[Collected data entries]
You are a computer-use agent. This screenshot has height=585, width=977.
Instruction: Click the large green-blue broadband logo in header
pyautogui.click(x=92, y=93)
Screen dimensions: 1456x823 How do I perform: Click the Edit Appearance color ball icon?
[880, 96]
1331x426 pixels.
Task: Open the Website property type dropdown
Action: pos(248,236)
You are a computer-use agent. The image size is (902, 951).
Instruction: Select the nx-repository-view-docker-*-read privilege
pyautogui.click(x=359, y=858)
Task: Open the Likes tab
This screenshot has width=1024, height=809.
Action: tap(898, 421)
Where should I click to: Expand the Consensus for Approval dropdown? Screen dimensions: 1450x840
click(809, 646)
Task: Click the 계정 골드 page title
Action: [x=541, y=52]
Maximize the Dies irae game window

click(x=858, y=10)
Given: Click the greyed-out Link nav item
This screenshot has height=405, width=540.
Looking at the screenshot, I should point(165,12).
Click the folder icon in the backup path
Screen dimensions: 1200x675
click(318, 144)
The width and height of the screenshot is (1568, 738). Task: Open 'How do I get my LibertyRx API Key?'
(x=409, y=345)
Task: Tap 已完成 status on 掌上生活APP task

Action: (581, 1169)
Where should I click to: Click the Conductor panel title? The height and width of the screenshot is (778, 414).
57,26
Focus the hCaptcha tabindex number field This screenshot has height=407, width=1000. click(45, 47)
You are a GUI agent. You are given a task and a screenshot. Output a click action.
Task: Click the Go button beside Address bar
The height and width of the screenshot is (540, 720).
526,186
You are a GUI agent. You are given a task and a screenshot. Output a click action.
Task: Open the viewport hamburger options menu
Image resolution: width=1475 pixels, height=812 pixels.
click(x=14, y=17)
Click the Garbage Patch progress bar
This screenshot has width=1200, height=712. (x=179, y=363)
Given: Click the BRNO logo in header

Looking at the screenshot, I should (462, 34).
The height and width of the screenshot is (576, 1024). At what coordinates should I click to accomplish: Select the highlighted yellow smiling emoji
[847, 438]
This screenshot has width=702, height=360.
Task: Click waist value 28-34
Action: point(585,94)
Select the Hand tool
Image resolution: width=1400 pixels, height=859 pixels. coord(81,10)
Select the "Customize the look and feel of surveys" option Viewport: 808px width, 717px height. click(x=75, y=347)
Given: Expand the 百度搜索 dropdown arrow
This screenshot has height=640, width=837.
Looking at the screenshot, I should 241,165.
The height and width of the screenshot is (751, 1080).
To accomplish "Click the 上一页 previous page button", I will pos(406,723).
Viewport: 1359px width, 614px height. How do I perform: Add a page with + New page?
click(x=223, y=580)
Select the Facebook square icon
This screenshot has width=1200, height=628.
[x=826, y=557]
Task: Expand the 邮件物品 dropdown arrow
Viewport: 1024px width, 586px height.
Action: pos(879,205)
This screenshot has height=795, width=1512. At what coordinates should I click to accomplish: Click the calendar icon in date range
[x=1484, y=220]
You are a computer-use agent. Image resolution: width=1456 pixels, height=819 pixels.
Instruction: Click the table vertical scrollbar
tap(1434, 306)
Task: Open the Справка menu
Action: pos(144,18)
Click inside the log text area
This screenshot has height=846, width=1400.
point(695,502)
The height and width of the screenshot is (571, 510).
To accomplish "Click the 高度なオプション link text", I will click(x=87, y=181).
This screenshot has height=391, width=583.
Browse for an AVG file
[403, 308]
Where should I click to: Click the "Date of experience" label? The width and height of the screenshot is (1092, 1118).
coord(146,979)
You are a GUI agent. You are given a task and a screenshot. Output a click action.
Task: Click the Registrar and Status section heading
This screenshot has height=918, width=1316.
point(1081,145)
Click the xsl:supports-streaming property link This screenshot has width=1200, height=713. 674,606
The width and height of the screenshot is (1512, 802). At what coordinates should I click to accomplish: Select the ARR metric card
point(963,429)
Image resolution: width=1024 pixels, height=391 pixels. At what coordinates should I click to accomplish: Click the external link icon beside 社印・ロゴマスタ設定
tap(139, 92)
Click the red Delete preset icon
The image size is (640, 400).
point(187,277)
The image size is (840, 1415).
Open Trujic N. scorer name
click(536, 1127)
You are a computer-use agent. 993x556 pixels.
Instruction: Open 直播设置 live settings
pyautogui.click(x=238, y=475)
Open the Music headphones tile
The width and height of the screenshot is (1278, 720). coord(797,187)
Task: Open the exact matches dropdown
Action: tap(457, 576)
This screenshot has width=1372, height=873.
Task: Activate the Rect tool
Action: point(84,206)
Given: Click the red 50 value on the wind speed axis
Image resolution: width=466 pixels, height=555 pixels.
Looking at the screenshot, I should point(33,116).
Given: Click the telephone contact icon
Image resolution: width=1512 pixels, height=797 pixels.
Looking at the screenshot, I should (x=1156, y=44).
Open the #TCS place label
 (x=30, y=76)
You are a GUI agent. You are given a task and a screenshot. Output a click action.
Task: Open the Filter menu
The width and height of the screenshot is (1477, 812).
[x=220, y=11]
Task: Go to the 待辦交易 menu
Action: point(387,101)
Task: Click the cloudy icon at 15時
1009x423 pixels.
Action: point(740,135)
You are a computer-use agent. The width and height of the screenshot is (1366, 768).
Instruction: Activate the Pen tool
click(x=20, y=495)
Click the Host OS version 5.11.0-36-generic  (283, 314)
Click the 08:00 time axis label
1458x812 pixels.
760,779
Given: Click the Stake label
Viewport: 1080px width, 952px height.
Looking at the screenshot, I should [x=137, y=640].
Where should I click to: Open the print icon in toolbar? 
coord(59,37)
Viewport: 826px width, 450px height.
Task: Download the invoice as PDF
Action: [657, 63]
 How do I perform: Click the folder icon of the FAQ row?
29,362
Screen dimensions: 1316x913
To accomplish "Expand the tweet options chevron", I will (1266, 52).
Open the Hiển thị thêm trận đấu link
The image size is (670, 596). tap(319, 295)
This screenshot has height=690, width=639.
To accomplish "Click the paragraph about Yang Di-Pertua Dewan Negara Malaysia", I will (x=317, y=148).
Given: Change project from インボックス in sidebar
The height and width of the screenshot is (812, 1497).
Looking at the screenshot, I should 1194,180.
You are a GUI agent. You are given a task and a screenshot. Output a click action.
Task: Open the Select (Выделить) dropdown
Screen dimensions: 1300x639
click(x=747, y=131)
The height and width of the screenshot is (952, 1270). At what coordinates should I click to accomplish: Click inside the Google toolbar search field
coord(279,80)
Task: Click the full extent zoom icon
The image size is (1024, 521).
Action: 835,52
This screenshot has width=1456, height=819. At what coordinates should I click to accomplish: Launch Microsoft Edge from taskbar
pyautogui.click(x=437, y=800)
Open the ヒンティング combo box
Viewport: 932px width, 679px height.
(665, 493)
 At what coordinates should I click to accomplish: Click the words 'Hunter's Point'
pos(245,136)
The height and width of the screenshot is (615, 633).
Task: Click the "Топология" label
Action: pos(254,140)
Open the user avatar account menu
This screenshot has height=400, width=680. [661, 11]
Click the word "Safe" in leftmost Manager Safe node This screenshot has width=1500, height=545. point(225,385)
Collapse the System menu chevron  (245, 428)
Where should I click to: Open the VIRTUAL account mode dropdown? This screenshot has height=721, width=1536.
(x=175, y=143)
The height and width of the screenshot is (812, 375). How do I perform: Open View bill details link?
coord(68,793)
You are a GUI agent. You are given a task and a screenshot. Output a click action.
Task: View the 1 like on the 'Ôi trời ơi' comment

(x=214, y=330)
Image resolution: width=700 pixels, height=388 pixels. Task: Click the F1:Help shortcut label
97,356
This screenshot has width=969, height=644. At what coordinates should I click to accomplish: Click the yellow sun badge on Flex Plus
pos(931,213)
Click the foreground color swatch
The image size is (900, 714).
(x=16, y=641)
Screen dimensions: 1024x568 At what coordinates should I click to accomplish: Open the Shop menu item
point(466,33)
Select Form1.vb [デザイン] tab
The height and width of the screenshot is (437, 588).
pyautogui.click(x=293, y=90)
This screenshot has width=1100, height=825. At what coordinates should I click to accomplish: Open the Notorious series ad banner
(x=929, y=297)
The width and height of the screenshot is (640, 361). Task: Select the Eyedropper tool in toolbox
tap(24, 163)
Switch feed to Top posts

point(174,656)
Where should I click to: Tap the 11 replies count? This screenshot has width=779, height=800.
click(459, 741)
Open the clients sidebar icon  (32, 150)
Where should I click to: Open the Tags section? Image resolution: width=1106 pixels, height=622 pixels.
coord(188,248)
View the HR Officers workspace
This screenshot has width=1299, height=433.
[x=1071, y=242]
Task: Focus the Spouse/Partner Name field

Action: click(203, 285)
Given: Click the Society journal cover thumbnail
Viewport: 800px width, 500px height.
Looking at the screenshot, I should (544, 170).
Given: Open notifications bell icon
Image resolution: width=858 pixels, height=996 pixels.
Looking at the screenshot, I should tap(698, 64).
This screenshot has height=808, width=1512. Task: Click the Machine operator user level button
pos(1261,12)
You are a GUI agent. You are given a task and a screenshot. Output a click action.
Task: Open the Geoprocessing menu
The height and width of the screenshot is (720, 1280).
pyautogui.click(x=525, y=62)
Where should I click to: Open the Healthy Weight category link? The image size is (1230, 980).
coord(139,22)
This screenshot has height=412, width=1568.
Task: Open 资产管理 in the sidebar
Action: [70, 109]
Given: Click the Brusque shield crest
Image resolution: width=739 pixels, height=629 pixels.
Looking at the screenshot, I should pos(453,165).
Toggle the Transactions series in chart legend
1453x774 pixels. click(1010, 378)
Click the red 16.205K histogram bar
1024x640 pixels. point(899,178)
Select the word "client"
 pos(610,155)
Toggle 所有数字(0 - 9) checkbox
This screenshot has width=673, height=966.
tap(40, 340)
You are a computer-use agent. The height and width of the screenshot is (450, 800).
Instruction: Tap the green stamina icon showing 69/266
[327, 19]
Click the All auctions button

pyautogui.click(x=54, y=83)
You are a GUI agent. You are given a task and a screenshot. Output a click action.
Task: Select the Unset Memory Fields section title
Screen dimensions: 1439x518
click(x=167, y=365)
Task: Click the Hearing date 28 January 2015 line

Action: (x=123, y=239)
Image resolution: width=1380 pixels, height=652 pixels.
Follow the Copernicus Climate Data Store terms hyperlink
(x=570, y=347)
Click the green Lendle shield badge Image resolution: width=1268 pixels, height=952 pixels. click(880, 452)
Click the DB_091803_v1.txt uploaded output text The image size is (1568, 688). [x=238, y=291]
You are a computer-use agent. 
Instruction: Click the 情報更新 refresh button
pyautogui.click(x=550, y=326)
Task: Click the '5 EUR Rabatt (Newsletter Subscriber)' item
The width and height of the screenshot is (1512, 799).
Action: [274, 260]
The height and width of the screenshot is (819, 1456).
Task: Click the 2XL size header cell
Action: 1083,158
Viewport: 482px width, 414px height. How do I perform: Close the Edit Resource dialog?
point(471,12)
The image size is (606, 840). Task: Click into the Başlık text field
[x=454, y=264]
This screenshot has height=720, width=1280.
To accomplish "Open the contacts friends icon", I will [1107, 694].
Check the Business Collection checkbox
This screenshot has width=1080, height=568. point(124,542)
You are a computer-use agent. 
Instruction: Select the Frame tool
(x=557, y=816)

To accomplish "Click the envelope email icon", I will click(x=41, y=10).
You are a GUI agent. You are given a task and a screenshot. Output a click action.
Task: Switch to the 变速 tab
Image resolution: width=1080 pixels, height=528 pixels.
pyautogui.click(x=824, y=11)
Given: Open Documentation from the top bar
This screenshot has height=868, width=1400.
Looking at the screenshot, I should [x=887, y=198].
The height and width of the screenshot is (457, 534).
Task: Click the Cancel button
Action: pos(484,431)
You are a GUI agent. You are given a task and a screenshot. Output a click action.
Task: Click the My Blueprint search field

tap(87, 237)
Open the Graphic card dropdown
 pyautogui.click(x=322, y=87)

● WRITTEN EXERCISE
Count the lines in the entries above that contain the string "user". Reply with the number alone.

● COMPLETED TASK
2